COMPOSITION :
MONLATE- LC JUNIOR:
Each uncoated dispersible tablet contains:
Montelukast Sodium IP
Equivalent to Montelukast…………………….. 5 mg
Levocetirizine Dihydrochloride IP……………..2.5 mg
Excipients……………………………………….q.s.
Colour: Titanium Dioxide I.P.
Monlate- lc ff
MONLATE- LC :
Each film coated tablet contains:
Montelukast Sodium IP
Equivalent to Montelukast…………………….. 10 mg
Levocetirizine Dihydrochloride IP…………….. 5 mg
Excipients………………………………………..q.s.
Colour : Titanium Dioxide I.P.
DESCRIPTION :
MONLATE- LC/ MONLATE-LC Junior Tablets is a combination of
Montelukast Sodium & Levocetirizine Dihydrochloride.
Montelukast sodium is an orally active compound that binds
with high affinity and selectivity to the CysLT1 receptor.
Montelukast inhibits physiologic actions of LTD 4 at the
CysLT1 receptor without any agonist activity. It therefore
acts as a leukotriene receptor antagonist Levocetirizine,
the R-enantiomer of cetirizine, is a potent and selective
antagonist of peripheral H1-receptors. It has been demonstrated
by recent studies that the treatment of AR with concomitant
administration of an antileukotriene (montelukast) and an
antihistamine (levocetirizine), shows significantly better
symptom relief compared with the modest improvement of rhinitis
symptomatology with each of the treatments alone.
PHARMACOLOGY :
As MONLATE- LC is a combination of Montelukast and Levocetirizine,
the pharmacological properties of both the molecules are given separately.
Pharmacodynamics :
Montelukast:
The cysteinyl leukotrienes (LTC4, LTD4, LTE4) are potent
inflammatory eicosanoids released from various cells including
mast cells and eosinophils. These important pro-asthmatic mediators
bind to cysteinyl leukotriene (CysLT) receptors. The CysLT type-1
(CysLT1) receptor is found in the human airway (including airway
smooth muscle cells and airway macrophages) and on other pro-inflammatory
cells (including eosinophils and certain myeloid stem cells). CysLTs
have been correlated with the pathophysiology of asthma and allergic rhinitis.

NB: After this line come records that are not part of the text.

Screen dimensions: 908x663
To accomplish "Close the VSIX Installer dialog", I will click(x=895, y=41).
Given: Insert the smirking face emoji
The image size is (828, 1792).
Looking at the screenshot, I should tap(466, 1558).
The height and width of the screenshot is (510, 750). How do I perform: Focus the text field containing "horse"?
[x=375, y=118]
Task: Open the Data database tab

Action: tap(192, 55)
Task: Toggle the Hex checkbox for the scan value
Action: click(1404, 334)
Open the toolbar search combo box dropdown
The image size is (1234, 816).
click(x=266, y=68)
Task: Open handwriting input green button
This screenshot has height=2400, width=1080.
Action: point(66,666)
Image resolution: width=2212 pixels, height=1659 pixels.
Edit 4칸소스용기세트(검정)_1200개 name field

In allergic rhinitis, CysLTs are released from the nasal mucosa after
allergen exposure during both early- and late-phase reactions and are
associated with symptoms of allergic rhinitis. Intranasal challenge with
CysLTs has been shown to increase nasal airway resistance and symptoms of nasal obstruction.
Montelukast is an orally active compound that binds with high affinity and selectivity
to the CysLT1 receptor. Montelukast inhibits physiologic actions of LTD4 at the CysLT1
receptor without any agonist activity.
Levocetirizine:
Levocetirizine, the (R) enantiomer of cetirizine, is a potent and selective
antagonist of peripheral H1-receptors. Binding studies revealed that levocetirizine
has high affinity for human H1 -receptors (Ki = 3.2 nmol/l). Levocetirizine has an
affinity 2-fold higher than that of cetirizine (Ki = 6.3 nmol/l). Levocetirizine
dissociates from H1 -receptors with a half-life of 115 ± 38 min. After single
administration, levocetirizine shows receptor occupancy of 90% at 4 hours and 57%
at 24 hours. The onset of action of levocetirizine 5 mg in controlling pollen-induced
symptoms has been observed at 1 hour post drug intake in placebo controlled trials in
the model of the allergen challenge chamber.
In vitro studies (Boyden chambers and cell layers techniques) show that levocetirizine
inhibits eotaxin-induced eosinophil transendothelial migration through both dermal and
lung cells. A pharmacodynamic experimental study in vivo (skin chamber technique) showed
three main inhibitory effects of levocetirizine 5 mg in the first 6 hours of pollen-induced
reaction, compared with placebo in 14 adult patients: Inhibition of VCAM-1 release, modulation
of vascular permeability, and a decrease in eosinophil recruitment.
Pharmacodynamic studies in healthy volunteers demonstrate that, at half the dose, levocetirizine
has comparable activity to cetirizine, both in the skin and in the nose.
Pharmacokinetic/pharmacodynamic relationship 5 mg levocetirizine provide a similar pattern of
inhibition of histamine-induced wheal and flare than 10 mg cetirizine. As for cetirizine,
the action on histamine-induced skin reactions was out of phase with the plasma concentrations.
ECGs did not show relevant effects of levocetirizine on QT interval.